A service is a reusable piece of functionality you can add to your machines. Services handle things like backups, networking, user management, and installing packages, all configured from your clan.nix file.
Instead of manually installing software and editing config files on each machine, you declare what services you want, and Clan sets everything up for you.
Every service follows the same pattern:
clan.nixclan machines update <machine-name>The simplest service is packages, which installs software on your machines:
# clan.nix
inventory.instances = {
packages = {
roles.default.machines."test-machine".settings = {
packages = [ "bat" "htop" "ripgrep" ];
};
};
}; Then deploy:
clan machines update test-machine SSH into your machine:
clan ssh test-machine and verify:
bat --version
htop --version To remove a package, delete it from the list and run update again. That's declarative configuration, where your machine matches what's in your config file.
Services have roles that define different behaviors. For example, a backup service has:
inventory.instances = {
borgbackup = {
roles.client.machines."my-laptop" = {};
roles.client.machines."my-desktop" = {};
roles.server.machines."backup-server" = {};
};
}; This says: "Back up my laptop and desktop to my backup server."
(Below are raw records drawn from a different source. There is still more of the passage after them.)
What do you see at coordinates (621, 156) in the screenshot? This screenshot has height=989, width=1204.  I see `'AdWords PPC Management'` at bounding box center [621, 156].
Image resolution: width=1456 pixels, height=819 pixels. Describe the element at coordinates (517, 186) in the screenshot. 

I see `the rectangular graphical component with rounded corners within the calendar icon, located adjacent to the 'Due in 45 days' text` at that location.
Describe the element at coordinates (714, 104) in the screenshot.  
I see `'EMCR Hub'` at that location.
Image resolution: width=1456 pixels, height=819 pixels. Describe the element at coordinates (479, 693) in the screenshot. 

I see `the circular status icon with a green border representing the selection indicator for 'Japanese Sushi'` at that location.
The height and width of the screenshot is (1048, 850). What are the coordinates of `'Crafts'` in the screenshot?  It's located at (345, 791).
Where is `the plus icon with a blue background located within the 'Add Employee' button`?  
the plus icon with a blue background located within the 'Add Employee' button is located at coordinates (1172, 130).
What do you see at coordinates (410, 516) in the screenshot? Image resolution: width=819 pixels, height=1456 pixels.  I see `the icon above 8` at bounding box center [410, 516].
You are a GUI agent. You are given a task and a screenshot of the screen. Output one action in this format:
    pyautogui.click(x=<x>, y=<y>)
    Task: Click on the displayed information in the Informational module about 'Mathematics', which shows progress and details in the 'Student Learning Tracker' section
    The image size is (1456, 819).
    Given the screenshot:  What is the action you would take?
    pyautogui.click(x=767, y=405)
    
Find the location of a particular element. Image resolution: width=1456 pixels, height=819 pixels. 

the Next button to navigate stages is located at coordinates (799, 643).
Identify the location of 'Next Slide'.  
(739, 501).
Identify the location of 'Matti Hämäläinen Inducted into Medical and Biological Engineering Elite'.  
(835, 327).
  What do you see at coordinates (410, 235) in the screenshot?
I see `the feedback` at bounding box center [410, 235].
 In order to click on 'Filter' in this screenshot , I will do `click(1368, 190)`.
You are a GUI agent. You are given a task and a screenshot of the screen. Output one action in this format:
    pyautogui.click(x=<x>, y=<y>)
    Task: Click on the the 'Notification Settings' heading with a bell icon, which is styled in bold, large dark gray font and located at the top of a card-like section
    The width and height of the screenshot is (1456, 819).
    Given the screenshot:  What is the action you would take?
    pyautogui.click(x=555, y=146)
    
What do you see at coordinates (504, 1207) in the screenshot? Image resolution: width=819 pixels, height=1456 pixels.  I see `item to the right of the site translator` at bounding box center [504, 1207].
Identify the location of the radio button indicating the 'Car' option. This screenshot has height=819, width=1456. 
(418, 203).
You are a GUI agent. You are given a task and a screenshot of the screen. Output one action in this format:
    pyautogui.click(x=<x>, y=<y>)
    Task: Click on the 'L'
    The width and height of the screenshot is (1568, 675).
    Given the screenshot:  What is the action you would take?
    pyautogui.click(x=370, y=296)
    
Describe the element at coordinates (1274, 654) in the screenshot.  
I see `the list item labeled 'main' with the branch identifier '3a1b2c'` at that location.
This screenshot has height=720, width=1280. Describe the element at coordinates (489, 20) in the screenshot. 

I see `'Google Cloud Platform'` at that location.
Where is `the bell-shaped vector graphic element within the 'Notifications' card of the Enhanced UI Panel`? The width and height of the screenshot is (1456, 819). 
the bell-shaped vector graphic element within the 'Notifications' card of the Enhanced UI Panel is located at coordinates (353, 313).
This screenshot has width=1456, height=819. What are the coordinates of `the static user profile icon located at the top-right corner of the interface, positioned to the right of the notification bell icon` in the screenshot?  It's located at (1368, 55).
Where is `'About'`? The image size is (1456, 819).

Different services have different roles. The packages service only has a default role. The wireguard VPN service has controller and peer roles. Check each service's documentation for its available roles.
A tag is a label you attach to machines so you can reference them as a group. Think of it like labeling boxes when you move; you might label some "kitchen," some "bedroom," and some "office." Then when you want to do something to all kitchen boxes, you just look for that label.
Using tags, you can apply services to multiple machines at once. Every machine automatically has the all tag.
inventory.instances = {
packages = {
# Install these packages on ALL machines
roles.default.tags = [ "all" ];
roles.default.settings.packages = [ "vim" "git" "curl" ];
};
}; You can also define custom tags in your machine definitions:
inventory.machines = {
laptop = {
deploy.targetHost = "root@192.168.0.10";
tags = [ "workstation" ];
};
desktop = {
deploy.targetHost = "root@192.168.0.11";
tags = [ "workstation" ];
};
server = {
deploy.targetHost = "root@192.168.0.12";
tags = [ "server" ];
};
}; Then you can use the above tags:
inventory.instances = {
packages = {
# Only workstations get these packages
roles.default.tags = [ "workstation" ];
roles.default.settings.packages = [ "firefox" "vlc" ];
};
}; Most services have configurable settings. Here's the WiFi service with settings:
inventory.instances = {
wifi = {
roles.default.machines."my-laptop" = {
settings.networks.home = {};
settings.networks.office = {};
};
};
}; When you run clan vars generate, it will prompt you for the SSID and password for each network.
Here's borgbackup with settings:
inventory.instances = {
borgbackup = {
roles.client.machines."my-laptop" = {
settings.startAt = "*-*-* 02:00:00"; # Backup at 2 AM daily
};
roles.server.machines."backup-server" = {};
};
}; You can add as many services as you need:
inventory.instances = {
# SSH access
sshd = {
roles.server.tags = [ "all" ];
roles.server.settings.authorizedKeys = {
"admin" = "ssh-ed25519 AAAA... admin@example.com";
};
};
# Install packages
packages = {
roles.default.tags = [ "all" ];
roles.default.settings.packages = [ "vim" "htop" ];
};
# WiFi (for laptops)
wifi = {
roles.default.machines."laptop" = {
settings.networks.home = {};
};
};
# Backups
borgbackup = {
roles.client.tags = [ "all" ];
roles.server.machines."backup-server" = {};
};
}; One clan machines update command applies all of these services.
Clan includes 30+ built-in services:
| Service | What It Does |
|---|---|
packages | Install packages from nixpkgs |
sshd | SSH server with key management |
users | User accounts and passwords |
wifi | WiFi network configuration |
borgbackup | Encrypted backups |
syncthing | Peer-to-peer file sync |
wireguard | VPN networking |
zerotier | Mesh networking |
monitoring | Prometheus + Grafana |
matrix-synapse | Chat server |
See the full list in the Services Reference (Link coming soon).
Here's the typical workflow when adding services:
# 1. Edit clan.nix to add/modify services
# 2. Generate any secrets (passwords, keys, etc.)
clan vars generate test-machine --no-sandbox # --no-sandbox for Ubuntu
# 3. Deploy to the machine
clan machines update test-machine
# 4. Verify on the machine
ssh root@<ip> When you run clan machines update:
nixos-rebuild switch runs on the targetNo manual steps on the target machine. No logging in to install packages or edit config files. Everything is defined in your clan.nix and applied with one command.